** START Records supplied **

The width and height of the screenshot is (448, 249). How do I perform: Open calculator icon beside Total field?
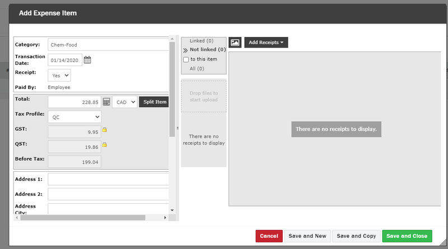click(x=106, y=102)
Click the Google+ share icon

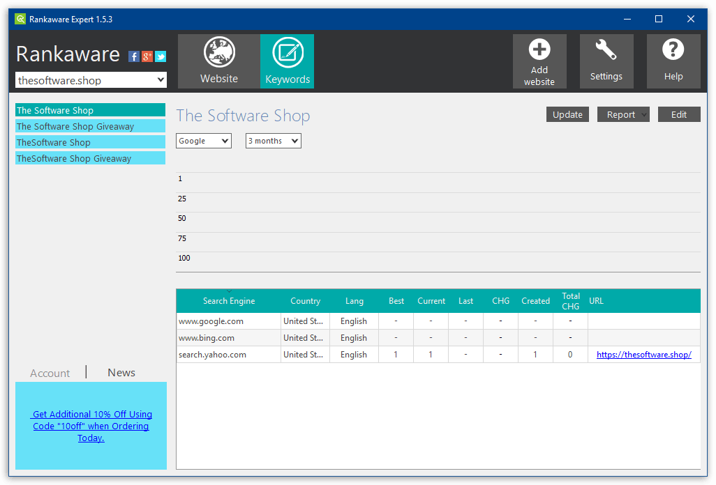click(x=147, y=56)
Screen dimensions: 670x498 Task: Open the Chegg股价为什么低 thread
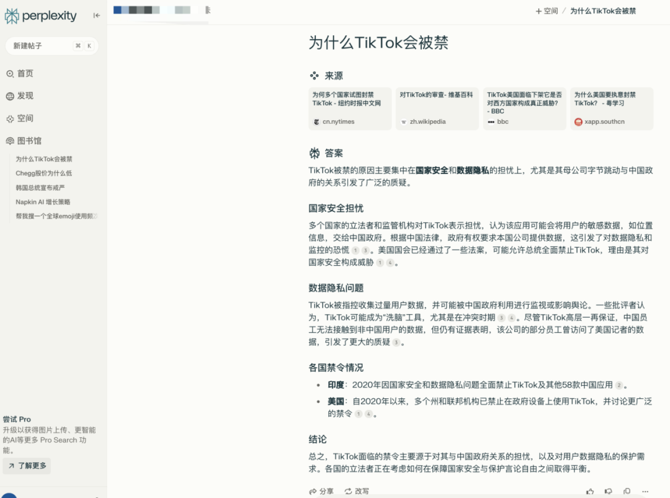point(44,173)
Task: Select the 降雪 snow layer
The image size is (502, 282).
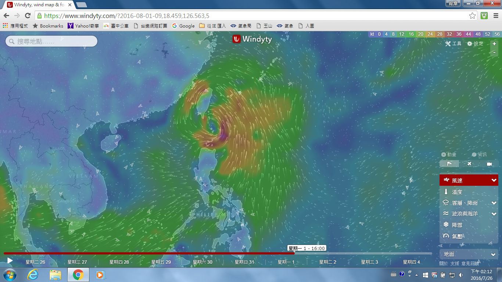Action: [x=457, y=225]
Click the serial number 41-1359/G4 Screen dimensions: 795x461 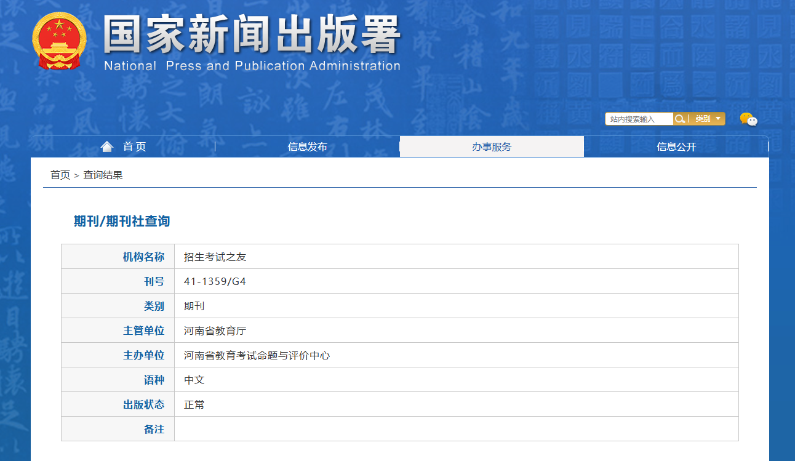[215, 281]
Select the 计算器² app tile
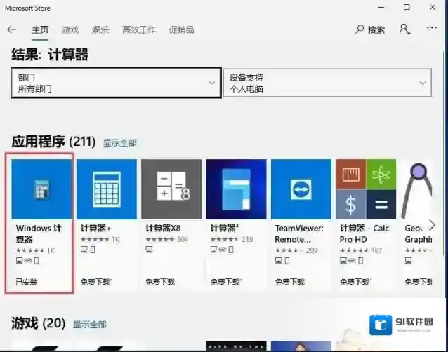448x352 pixels. (236, 189)
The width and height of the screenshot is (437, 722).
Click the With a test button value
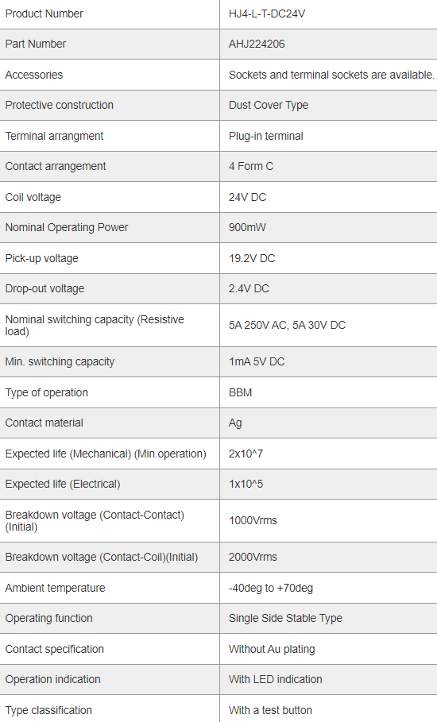coord(270,710)
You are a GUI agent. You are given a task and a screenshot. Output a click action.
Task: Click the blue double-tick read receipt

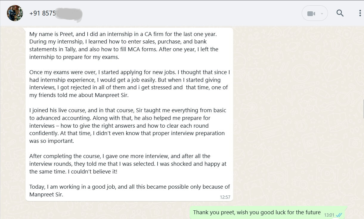(x=339, y=215)
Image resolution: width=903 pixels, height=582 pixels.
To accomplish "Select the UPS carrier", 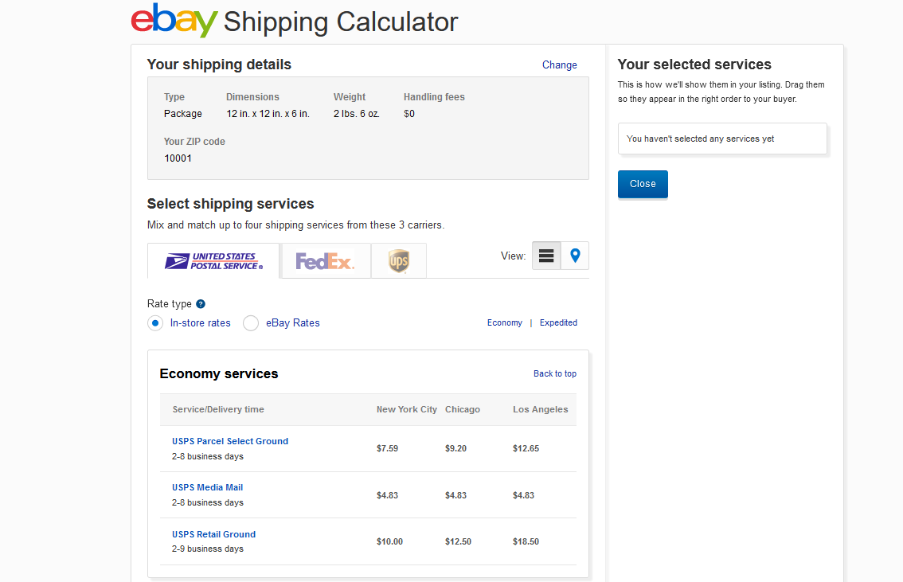I will coord(398,260).
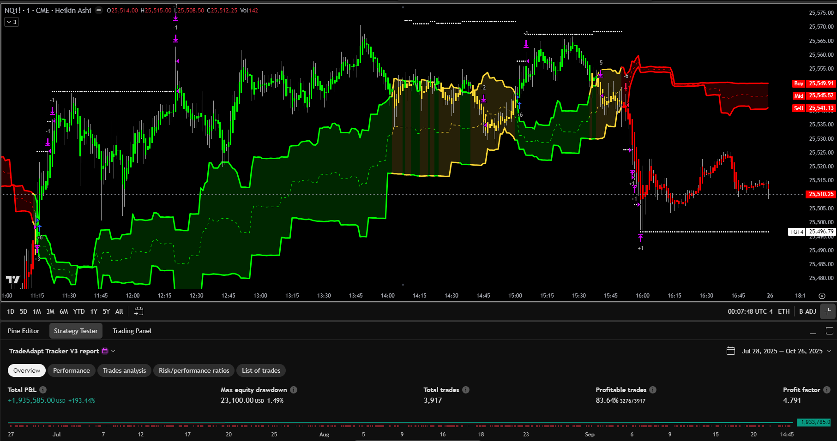The height and width of the screenshot is (441, 837).
Task: Click the Total P&L info icon
Action: (x=43, y=390)

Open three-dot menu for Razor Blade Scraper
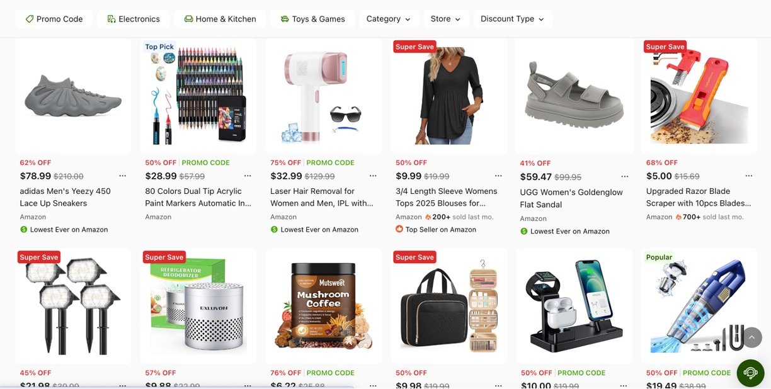click(749, 176)
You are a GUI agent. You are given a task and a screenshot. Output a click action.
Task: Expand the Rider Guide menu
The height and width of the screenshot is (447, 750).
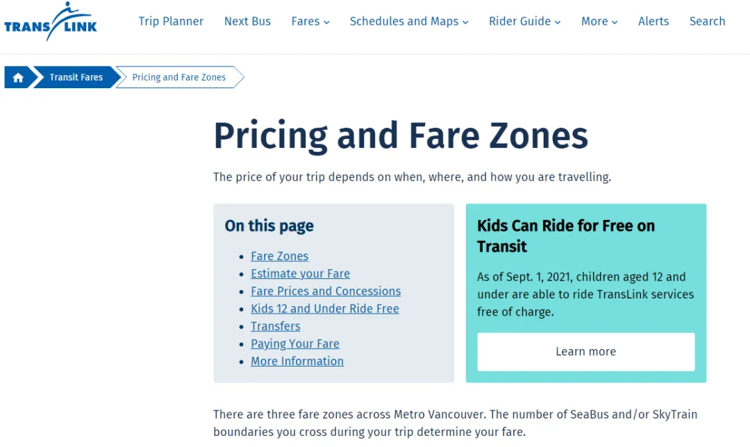pos(524,22)
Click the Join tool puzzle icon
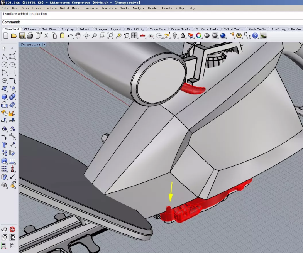Screen dimensions: 303x253 4,113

** END Records supplied **

Could you rewrite the lines from the one containing "Select the 计算器² app tile" through the one containing "coord(270,710)", inclusive, with "screenshot" changed to "image" and nothing else altered? Leave the pictures out.

Select the 计算器² app tile
448x352 pixels. (236, 189)
The width and height of the image is (437, 722).
Click the With a test button value
coord(270,710)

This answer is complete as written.